Deforestation was also cited as a contributory factor towards the Somerset floods. The removal of trees further up a catchment is known to cause flooding further down the valley because rain, which would have percolated into the ground around the tree roots, simply runs down into the river – or town, if it reaches that first! Even such a seemingly minor matter as the direction in which a farmer ploughs his hillside fields can cause flooding. If the furrows run up and down the hill instead of around it, they can act as excess water channels and flood any properties below them.
By contrast, a very successful flood management demonstration project, delivered by the National Trust, JBA Consulting and Penny Anderson Associates, was shortlisted at the 2014 Climate Week Awards for having shown the benefits of managing floods in harmony with the natural landscape.
What does the future hold?
So, what about the future? If, as the evidence suggests, we are to expect more of the same, what options are open to us? Allowing the land to be inundated is the natural solution and in certain areas this course of action is advisable. For example, some of the old sea defences along Britain's coastline are actually being removed as they are no longer fit for purpose. Coastal waters will be able to inundate the land naturally but residents will be forced to move further inland. Implementing the policy of defence removal elsewhere in the country would require homeowners whose houses are at risk of flooding to abandon their homes - an unrealistic notion. All that remains as a viable policy is to bolster our defences. At a micro level, property flood barriers are effective and moving possessions to an upper floor can lessen the damage to a property's contents. But at a macro level, we need to consider the role of flood defences. Can we rely on these to improve the situation? Let's look at the facts.

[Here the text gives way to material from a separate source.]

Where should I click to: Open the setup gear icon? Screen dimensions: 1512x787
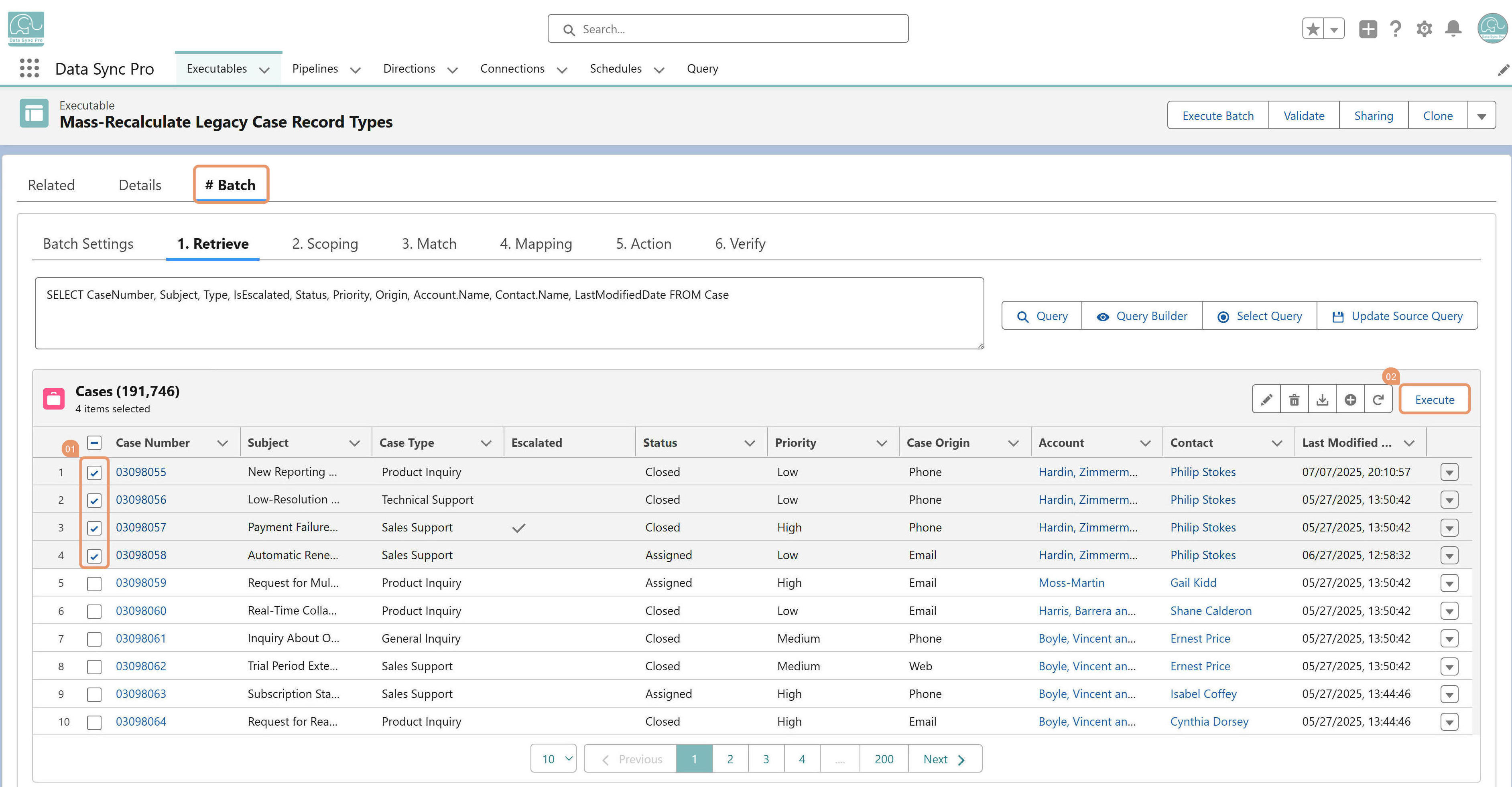(x=1425, y=29)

According to House of Commons Standard Note SN/SC/5755, 12 February 2014, "Flood defence spending in England," annual flood damage costs in England are in the region of £1.1 billion. These costs could rise to as much as £27 billion by 2080. It has been estimated that maintaining existing levels of flood defence would require flood defence spending to increase to over £1 billion per year by 2035. This is just to maintain existing levels of flood defence. No figure is given for actually extending the level of defence. The Note also comments that Central Government spending on flood defences will reduce in real terms over the spending review period but that the Government hopes to attract funding from local investors.
So it seems that the prospect of improved flood defences rests on the combined will and ability of local investors to provide substantial funds. Whether or not this scheme will work remains to be seen.
If the scheme fails to attract investors, flooding in the UK is set to become an even greater threat than it already is. And if sufficient measures are not taken to defend us from an ever-increasing flood risk, we might ask what effect this will have on the property market. Some home owners fear that their homes will depreciate in value if they are known to be in an area susceptible to flood – even if affordable insurance is available to them. Will this result in a blighted subset of the property market? Or will it perhaps kick-start a general lowering of house prices across the UK? On the other hand, if the details of Flood Re turn out to be satisfactory to everyone, perhaps nothing will happen to house prices. Who knows? But one thing we can be sure of: flooding in our land is not about to dry up.